November is a month…

Saw a FB “thing” today that said “November is the month when everyone who’s spent the last 11 months complaining on FB suddenly starts saying what they’re thankful for.”

And, yeah.

Here’s my take on that.

I choose to unload most of my grievances on FB. I don’t really see humans in person much these days, and FB is how I connect with my community – with the good AND the bad. If I’m happy about something, I post it. If I’m frustrated, I post it. I don’t really filter that much – at least, not based on “how do I want other people to see me.” I don’t really stop and think if something meshes with the “me” that I want other people to see on FB – because the me on FB is the same me you get in person. Though in person I’d probably talk a lot less unless we were one-on-one.

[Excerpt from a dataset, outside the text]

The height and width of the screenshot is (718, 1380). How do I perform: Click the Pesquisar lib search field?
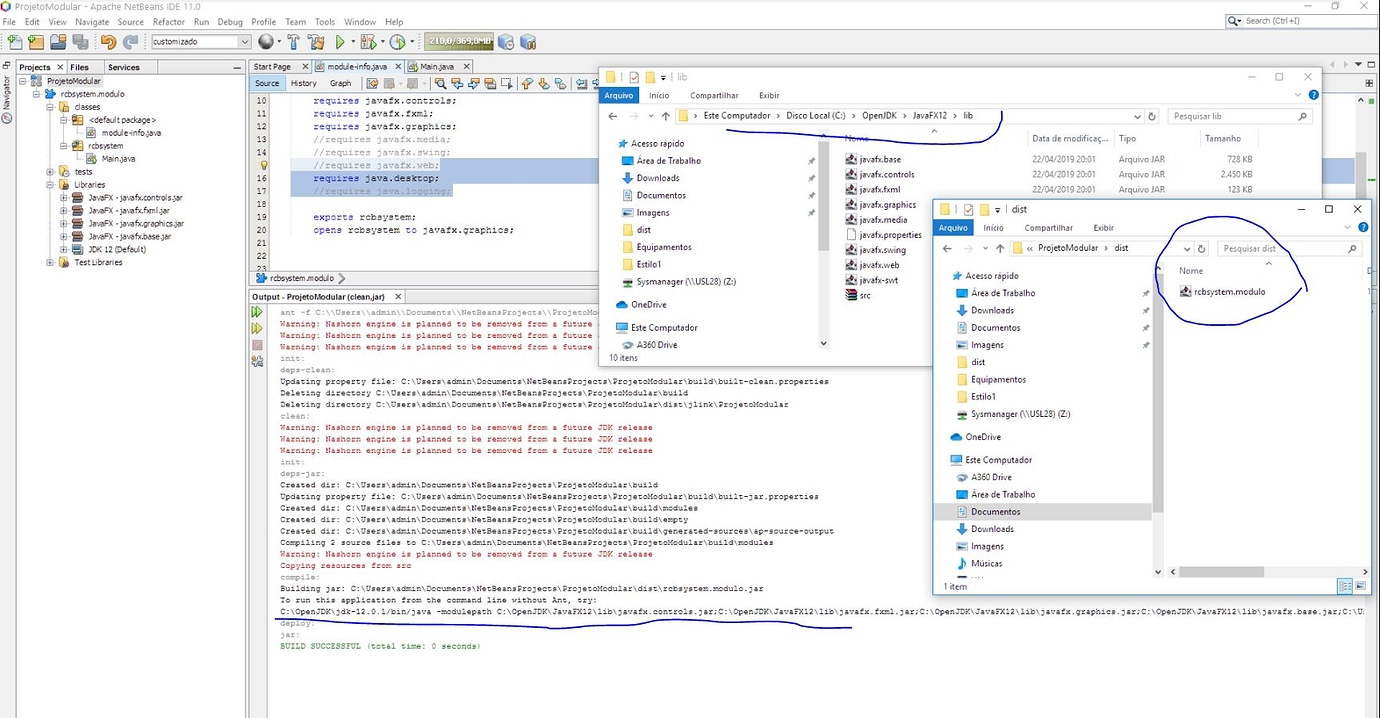[1235, 117]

But just because I choose to share the things that frustrate me or the things that annoy me – in addition to the things that make me happy or the things for which I am grateful – on a daily basis doesn’t mean that I’m not grateful for a *lot* of stuff. I am grateful on a daily basis for some things that everyone is grateful for – and for a good many things that many people would never think to be grateful for.

But I did the Post Something You’re Thankful Every Day In November thing last year (when we were in the hospital for most of August through November, ugh), and it felt really awkward. “Today, I’m grateful for X.” I mostly wanted to post “Every single day of my life, I’m grateful for X.” Or the things I was feeling thankful for were not things other people would understand, and the effort explaining would require was too much. It just was awkward all month long.

So I’m not doing it this month. But here’s some things I’m thankful for:

  • When simple things go right. On the rare occasion that our medical supplies order arrives on time and with everything it’s supposed to contain – Yay.
  • Selfless heroic awesome human beings like Tiff and Steph.
  • Awesome doctors who sometimes frustrate me, but who always have our best interests at heart.
  • Something I don’t care to talk about, but that has improved significantly recently.
  • Teddy’s G-Tube.
  • Teddy’s new kidney.
  • The support our family has available to it, in the form of friends, professionals, etc.
  • Homeschooling.
  • Wally.
  • Genna.
  • Teddy.
  • Randy.
  • Facebook
  • Netflix and Prime. Call me shallow. I can’t turn on a light when Teddy’s not sleeping, but I sure as heck can watch TV.
  • A hospital in our state that’s staffed with awesome, caring people. And a few annoying idiots, but those annoying idiots give me something to bitch about, so in a way, I’m thankful for them, too.
  • Blenders.
  • Walking. Talking. Vocalizing. Putting things in his mouth.
  • Insurance. Our insurance.
  • Having a house, food, cars, TVs.
  • iPod Touches and Nintendo DSs and DVDs and movies on devices.
  • Blogs – mine and especially others’
  • The internet, computers, phones, smart phones.

And I love, as always, this post from Uncommon Sense. We are more thankful than you are.

I’m also learning these last few years a kind of gratefulness that I never really thought about before: thankfulness for things my kid can do that other kids can’t do. When I hear Teddy making sounds and starting to talk, I’m doubly grateful because I know kids who can’t vocalize yet, and parents who would pay good money to hear those sounds. When Teddy can’t sleep for his nap unless he’s completely sprawled across me, preventing me from doing any of the items I might normally like to do during a nap, I’m thankful because I know parents who never got to snuggle their little ones – particularly, a mom whose child has ASD who just simply refused to snuggle. When my kids are annoying the ever loving crap out of me, I’m grateful that they’re all here, alive, able to annoy the ever loving crap out of me, because I know parents whose kids are no longer here to annoy the ever loving crap out of THEM. I know most people sort-of, kind-of think about these things. We’re annoyed that the dishwasher breaks, and then quickly realize we should be grateful we have a dishwasher, the money to fix or replace it, and electricity and a house. But knowing real faces, real kids, real parents who are envious of the things I get to enjoy – as I’m envious of the things other parents get to enjoy – really drives this kind of thankfulness home.